FFC-100 Fiber Frequency Comb Quick Start Guide

Model No. FFC-100-100 and FFC-100-200
Document Last Updated on 2023/08/22 22:46

Please read Limited Warranty and General Warnings and Cautions prior to operating the FFC-100.

Fig. 1: The FFC-100 Fiber Frequency Comb

Click here for the Vescent manuals page.
Click here for the FFC-100 API.
Click here for the SLICE-FPGA Locking Manual
Click here for the SLICE-FPGA-II Locking Manual
Click here for the FFC-100 web page.
Please check back for added functionality. Contact sales [at] vescent [dot] com for questions and corrections, or to request added functionality.

Notice

Do not block the airflow vents on the side of the chassis or the fan inputs & outputs on either the FFC-100 or the SLICE-FPGA.
The mode-lock indicator on the GUI front panel cannot detect CW breakthrough.

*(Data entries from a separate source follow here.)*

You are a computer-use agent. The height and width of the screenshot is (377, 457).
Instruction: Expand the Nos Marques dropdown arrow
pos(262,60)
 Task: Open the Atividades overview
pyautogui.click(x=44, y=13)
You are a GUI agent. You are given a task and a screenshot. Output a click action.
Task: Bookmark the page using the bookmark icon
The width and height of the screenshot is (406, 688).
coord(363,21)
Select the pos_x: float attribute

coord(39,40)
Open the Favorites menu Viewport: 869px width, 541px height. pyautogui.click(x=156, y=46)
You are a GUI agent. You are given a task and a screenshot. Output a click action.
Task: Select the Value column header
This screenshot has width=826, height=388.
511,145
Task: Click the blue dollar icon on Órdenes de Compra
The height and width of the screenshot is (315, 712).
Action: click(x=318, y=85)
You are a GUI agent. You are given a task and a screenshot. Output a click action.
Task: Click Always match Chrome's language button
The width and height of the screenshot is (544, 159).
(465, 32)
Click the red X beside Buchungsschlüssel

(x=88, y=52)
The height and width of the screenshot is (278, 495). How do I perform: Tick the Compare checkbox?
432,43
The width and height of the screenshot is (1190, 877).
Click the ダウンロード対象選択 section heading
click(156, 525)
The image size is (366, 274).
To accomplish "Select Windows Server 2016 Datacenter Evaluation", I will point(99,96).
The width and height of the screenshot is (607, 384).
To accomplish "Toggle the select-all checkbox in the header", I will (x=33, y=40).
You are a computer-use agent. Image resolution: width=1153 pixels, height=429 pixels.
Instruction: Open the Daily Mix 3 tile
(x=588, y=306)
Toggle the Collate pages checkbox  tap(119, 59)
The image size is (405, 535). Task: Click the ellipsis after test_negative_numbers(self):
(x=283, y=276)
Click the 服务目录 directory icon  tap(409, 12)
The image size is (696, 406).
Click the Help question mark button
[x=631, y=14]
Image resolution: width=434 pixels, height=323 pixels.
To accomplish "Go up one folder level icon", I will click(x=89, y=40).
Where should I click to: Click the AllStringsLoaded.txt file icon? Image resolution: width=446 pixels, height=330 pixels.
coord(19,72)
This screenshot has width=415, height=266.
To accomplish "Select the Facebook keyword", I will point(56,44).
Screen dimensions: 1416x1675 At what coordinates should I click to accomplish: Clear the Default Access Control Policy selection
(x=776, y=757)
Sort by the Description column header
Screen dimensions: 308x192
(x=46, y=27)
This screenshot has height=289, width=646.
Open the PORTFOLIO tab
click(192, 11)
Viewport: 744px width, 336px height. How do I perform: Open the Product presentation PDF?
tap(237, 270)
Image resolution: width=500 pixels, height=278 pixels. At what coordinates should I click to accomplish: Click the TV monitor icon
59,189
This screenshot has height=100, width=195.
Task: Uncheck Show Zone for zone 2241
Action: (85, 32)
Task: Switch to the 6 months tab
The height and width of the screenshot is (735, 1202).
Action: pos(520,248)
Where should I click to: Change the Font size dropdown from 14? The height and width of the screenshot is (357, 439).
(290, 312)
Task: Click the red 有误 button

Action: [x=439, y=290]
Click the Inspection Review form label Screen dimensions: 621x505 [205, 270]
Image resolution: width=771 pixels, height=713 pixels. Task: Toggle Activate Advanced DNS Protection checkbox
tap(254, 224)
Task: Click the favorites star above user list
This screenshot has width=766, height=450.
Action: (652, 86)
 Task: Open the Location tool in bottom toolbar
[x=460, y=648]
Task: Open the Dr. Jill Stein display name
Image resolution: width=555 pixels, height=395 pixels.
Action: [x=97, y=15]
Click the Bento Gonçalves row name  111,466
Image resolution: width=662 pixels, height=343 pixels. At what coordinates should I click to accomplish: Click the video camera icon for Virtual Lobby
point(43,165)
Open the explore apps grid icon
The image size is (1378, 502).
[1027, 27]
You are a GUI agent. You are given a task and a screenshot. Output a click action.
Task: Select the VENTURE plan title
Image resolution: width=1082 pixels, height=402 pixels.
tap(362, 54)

Keep the oscillator current within the range specified in your product's final test documentation or CoC.

Operating the FFC

This document provides instructions on how to operate the Vescent Photonics FFC-100 when controlled by the Vescent SLICE-FPGA or SLICE-FPGA-II.

Purchase Includes

  • FFC-100 rack-mountable Fiber Frequency Comb
  • Power cord for your country (if known)
  • Certificate of Conformance

Absolute Maximum Ratings and Power Input

Note: Reported specs are under laboratory conditions. Performance degradation can occur in deployed operation depending on the environment

Parameter Rating
Environmental Temperature 15°C<T<30°C
Environmental Humidity <60%
Environmental Dew Points <15°C
Maximum AC Line Input Current 2 A
Tab. 1: Absolute Maximum Ratings

The FFC-100 employs a proprietary design hybrid power supply that is both low noise and capable of accepting a range of AC input line voltages. It will accept input line voltages within the ranges shown in table 2.

Parameter Value Units
Input Line Voltage 100-240 VAC
Frequency 50-60 Hz
Phase 1 phase
User-serviceable fuse1) T 2.0 A L 250V
Tab. 2: Input Voltage Specifications

Proper Usage

If this instrument is used in a manner not specified by the manufacturer in this manual or other relevant literature, protection provided by the instrument may be impaired.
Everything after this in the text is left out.